I’ll quote myself (if you’ll excuse the hubris):
Each person has the responsibility and the blessing to follow what they think is good, right, moral, ethical, etc. However, the Church doesn’t leave it there. It should be a properly informed conscience that directs each person’s actions. "Properly informed" then becomes a catch-phrase that includes the following (not necessarily in order of importance): reading Scripture, listening to the teachings of the Magisterium of the Church (the Pope and/or a collective body of Bishops), praying for guidance from the Spirit on particular matters, listening to the stories told of our saints, discussing matters with trusted clergy/family/friends, and looking for guidance from secular authorities as needed (doctors, lawyers, psychologists, etc.).
So I would say that in my view of Catholicism one’s conscience is the ultimate arbiter of authority. In most cases (99% of the time), that conscience will agree with the teaching authority of the Church and our Scriptures. But there will be times when a person’s conscience will come in conflict with authority (the Spirit blows where it will) – in this case, our church affirms that in following your conscience you are following the still, small voice of the Spirit of God.
My belief, to state it briefly, is that the Bible, which I believe is God’s inspired word, is the final authority in all matters of faith and practice. My question was not intended to be misleading nor tricky. My point in the question is this, it is next to impossible to reach any consensus of belief unless we are both using the same standard to determine what we believe. The scriptures are the final word for me because I believe they are God’s word, the complete revelation of himself to us.

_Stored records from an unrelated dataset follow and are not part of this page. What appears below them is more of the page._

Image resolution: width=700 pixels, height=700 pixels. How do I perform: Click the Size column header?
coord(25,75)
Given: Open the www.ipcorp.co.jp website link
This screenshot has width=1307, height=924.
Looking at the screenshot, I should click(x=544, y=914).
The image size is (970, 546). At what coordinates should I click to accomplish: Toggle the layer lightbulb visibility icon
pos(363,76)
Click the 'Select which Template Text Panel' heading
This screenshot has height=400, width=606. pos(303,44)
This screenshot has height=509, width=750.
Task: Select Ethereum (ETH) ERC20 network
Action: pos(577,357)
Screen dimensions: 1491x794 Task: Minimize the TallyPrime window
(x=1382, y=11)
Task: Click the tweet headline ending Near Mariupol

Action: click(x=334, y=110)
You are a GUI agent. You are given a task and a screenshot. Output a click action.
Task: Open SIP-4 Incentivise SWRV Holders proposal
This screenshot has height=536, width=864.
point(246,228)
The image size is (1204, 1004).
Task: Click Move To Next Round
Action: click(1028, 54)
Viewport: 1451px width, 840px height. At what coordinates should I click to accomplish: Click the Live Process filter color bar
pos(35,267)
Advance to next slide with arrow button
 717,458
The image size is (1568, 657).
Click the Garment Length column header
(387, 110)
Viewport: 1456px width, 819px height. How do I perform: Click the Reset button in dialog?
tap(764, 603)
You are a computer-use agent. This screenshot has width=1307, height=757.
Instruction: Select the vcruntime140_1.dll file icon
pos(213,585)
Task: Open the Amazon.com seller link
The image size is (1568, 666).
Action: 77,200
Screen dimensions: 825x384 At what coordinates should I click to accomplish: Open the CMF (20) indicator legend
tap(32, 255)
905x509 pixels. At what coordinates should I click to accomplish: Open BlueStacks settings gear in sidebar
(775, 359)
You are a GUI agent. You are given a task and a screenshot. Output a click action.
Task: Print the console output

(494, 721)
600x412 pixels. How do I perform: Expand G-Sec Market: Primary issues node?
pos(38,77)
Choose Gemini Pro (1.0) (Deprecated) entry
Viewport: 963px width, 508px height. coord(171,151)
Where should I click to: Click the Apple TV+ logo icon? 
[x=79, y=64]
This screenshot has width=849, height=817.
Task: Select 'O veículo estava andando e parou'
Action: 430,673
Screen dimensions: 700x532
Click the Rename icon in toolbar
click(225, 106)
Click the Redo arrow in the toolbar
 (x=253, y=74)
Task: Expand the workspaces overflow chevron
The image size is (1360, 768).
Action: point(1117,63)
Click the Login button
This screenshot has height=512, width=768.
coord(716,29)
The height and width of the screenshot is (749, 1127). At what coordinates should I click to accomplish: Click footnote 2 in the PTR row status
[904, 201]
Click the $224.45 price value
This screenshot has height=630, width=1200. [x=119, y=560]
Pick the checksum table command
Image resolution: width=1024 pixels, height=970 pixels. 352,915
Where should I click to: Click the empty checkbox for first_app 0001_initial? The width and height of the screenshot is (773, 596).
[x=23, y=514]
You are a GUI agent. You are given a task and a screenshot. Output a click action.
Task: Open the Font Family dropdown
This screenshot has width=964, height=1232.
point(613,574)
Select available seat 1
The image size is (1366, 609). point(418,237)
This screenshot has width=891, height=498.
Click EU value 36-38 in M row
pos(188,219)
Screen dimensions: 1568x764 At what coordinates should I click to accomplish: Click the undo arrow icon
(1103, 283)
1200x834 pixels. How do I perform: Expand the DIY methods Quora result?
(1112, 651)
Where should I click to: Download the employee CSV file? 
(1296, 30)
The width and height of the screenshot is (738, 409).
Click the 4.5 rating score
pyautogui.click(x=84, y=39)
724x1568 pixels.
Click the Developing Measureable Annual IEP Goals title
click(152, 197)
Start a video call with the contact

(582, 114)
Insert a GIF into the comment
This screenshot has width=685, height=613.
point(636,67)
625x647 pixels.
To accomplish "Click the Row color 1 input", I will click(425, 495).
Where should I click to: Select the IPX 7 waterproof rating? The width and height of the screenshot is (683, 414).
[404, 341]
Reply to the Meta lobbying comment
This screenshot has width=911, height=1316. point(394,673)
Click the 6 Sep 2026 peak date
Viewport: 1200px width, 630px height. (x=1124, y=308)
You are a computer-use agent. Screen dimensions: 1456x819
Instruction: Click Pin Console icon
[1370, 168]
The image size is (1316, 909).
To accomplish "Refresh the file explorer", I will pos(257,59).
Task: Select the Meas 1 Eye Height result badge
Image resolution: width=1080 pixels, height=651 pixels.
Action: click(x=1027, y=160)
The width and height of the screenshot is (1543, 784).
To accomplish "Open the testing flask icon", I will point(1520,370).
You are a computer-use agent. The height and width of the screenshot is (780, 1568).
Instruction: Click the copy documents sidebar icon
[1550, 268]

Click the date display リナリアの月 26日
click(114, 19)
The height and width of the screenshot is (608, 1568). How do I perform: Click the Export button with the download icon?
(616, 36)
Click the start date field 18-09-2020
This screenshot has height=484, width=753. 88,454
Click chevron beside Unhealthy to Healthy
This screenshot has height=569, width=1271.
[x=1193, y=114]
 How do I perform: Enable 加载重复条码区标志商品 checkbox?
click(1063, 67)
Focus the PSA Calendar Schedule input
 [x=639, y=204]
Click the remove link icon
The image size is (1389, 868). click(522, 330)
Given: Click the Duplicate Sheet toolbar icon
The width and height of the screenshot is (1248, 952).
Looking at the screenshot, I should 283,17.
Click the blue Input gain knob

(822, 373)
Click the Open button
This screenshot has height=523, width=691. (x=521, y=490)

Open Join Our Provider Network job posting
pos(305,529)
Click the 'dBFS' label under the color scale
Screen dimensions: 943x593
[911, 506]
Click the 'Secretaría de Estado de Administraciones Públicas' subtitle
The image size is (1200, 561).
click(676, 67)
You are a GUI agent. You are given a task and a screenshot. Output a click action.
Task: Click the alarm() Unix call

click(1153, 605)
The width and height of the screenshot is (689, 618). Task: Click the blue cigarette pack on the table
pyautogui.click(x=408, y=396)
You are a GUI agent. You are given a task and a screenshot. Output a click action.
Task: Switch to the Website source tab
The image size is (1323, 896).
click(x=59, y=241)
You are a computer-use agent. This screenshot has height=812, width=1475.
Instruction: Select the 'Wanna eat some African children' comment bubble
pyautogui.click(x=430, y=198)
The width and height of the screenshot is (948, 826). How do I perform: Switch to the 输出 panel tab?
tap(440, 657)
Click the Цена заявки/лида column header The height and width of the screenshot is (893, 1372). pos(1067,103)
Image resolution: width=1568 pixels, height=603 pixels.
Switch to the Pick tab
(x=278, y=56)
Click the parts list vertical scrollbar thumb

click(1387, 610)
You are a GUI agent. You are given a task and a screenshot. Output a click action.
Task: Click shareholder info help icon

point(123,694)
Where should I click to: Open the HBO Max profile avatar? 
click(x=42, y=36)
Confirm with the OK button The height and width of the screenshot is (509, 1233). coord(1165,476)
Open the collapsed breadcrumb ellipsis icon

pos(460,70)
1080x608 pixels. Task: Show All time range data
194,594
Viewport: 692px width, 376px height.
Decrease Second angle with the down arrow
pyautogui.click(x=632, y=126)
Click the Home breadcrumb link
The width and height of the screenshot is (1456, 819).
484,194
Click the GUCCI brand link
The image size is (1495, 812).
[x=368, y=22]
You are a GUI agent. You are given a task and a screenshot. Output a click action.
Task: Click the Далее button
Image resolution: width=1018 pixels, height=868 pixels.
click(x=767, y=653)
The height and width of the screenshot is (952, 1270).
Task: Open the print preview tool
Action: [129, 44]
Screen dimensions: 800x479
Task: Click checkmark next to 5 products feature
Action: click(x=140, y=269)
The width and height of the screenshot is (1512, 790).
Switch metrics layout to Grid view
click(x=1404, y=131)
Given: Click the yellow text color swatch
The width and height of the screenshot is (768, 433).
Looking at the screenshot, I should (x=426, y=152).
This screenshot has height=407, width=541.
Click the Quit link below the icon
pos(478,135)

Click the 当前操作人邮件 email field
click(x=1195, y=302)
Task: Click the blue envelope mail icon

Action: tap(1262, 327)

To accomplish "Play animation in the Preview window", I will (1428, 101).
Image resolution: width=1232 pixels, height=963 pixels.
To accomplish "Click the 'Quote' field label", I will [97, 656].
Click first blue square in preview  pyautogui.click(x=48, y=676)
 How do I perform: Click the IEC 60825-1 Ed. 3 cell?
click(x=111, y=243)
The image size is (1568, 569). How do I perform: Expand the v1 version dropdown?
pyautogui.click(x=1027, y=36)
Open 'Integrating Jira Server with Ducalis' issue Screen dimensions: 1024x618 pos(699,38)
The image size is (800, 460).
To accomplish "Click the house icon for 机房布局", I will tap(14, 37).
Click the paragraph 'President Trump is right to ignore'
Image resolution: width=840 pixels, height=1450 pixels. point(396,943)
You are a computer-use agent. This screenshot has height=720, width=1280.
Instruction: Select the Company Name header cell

The Catholic position is that Scripture is indeed divinely inspired – but that doesn’t mean that every single word and punctuation mark is set down by God. Here in America we even argue over which translation to use. Not to mention that the bible’s we use are transliterations from 2,000 – 4,000 year old Greek & Hebrew . . . that’s why, for Catholics, Scripture and Tradition form the cornerstones of faith, not Scripture alone. Also, maybe a semantic note, we look to Jesus as the complete revelation of God – the Bible, as with any literature, is full of different modes of writing (biography, song, poetry, history, myth, gospel,
etc.), and we need to distinguish between the different literary forms to try and interpret it correctly.
Trying to proof-text a particular belief straight from Scripture is not always productive – I’ve previously referenced Matthew 25 where Jesus specifically states that it is our actions which determine heaven or hell – whatsoever you do the least of my people, that you do unto me. Jesus also warns that at the judgment there will be those who shout out "Lord, Lord" and are told: I know you not. Also, it would seem that since the Protestant community is so fractured, it’s impossible to say that there is one standard to determine belief – otherwise, all Bible-based Christians would believe the same thing – it still comes down to a matter of interpretation, except instead of a Pope and Magisterium leading the discussion you have countless individuals all trying to (ahistorically in some cases) figure out what particular passages mean.
Having said that, I do believe that an intimate relationship with Jesus is needed – we gain everything in establishing this relationship with our brother and savior. But I also believe that for the majority of believers, that relationship is lived out and nourished within the context of a community – Acts specifically states that salvation was found through Jesus, but that Jesus was found only in and through the early Christian community. In contemporary Catholic theological terms, we talk of the Church being a sacrament of Christ, meaning that the Church is the tangible, visible presence of Jesus in the world, as Jesus was the sacrament of God when he walked the earth, being the tangible, visible presence of God on earth.